--- YOUR OBJECTIVE ---
Go through the following data and transcribe exactly the stretch of lines from the one holding "Viewport: 360px width, 275px" to the one holding "The image size is (1138, 640).", both included.

Stored items from a collection
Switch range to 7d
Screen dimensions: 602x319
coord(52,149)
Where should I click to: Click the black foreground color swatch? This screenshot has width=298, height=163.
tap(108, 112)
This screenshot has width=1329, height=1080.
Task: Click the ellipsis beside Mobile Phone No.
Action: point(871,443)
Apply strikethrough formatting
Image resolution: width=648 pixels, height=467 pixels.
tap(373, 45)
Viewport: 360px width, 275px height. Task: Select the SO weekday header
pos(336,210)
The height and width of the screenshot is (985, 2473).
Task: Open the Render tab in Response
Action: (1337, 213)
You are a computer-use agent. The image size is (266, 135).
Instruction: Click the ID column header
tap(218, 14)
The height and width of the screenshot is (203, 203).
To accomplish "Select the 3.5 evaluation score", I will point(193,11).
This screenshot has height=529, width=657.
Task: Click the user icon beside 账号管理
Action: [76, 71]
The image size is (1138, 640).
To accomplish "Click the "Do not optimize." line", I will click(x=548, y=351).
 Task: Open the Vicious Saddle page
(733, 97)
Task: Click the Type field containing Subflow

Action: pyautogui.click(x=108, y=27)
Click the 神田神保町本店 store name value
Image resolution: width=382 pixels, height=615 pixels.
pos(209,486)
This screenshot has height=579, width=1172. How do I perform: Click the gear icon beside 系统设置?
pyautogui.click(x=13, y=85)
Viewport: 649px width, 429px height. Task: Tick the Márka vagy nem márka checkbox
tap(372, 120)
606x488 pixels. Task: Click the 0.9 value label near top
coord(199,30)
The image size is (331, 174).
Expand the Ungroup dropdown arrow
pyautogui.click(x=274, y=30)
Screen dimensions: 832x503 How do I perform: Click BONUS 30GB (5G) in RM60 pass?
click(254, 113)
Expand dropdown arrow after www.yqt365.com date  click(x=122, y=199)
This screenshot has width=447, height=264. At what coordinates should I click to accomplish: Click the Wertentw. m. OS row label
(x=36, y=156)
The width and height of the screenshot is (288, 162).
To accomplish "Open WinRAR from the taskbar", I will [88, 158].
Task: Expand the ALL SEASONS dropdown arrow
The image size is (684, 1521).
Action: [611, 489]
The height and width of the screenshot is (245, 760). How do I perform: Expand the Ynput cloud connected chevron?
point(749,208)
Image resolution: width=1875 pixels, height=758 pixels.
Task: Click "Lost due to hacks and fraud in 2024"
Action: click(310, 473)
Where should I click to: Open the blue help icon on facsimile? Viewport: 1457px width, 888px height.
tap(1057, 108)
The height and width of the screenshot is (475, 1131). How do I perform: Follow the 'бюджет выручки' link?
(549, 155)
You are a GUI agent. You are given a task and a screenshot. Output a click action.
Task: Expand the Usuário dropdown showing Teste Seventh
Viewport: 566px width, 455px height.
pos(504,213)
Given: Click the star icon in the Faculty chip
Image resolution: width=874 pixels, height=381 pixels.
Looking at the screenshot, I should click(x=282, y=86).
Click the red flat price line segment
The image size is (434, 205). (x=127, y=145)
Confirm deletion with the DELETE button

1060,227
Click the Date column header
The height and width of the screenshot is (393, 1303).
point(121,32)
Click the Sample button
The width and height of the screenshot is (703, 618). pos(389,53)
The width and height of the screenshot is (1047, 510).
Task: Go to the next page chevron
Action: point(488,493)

--- ANSWER TO THIS EXERCISE ---
Viewport: 360px width, 275px height. Task: Select the SO weekday header
pos(336,210)
The height and width of the screenshot is (985, 2473).
Task: Open the Render tab in Response
Action: (1337, 213)
You are a computer-use agent. The image size is (266, 135).
Instruction: Click the ID column header
tap(218, 14)
The height and width of the screenshot is (203, 203).
To accomplish "Select the 3.5 evaluation score", I will point(193,11).
This screenshot has height=529, width=657.
Task: Click the user icon beside 账号管理
Action: [76, 71]
The image size is (1138, 640).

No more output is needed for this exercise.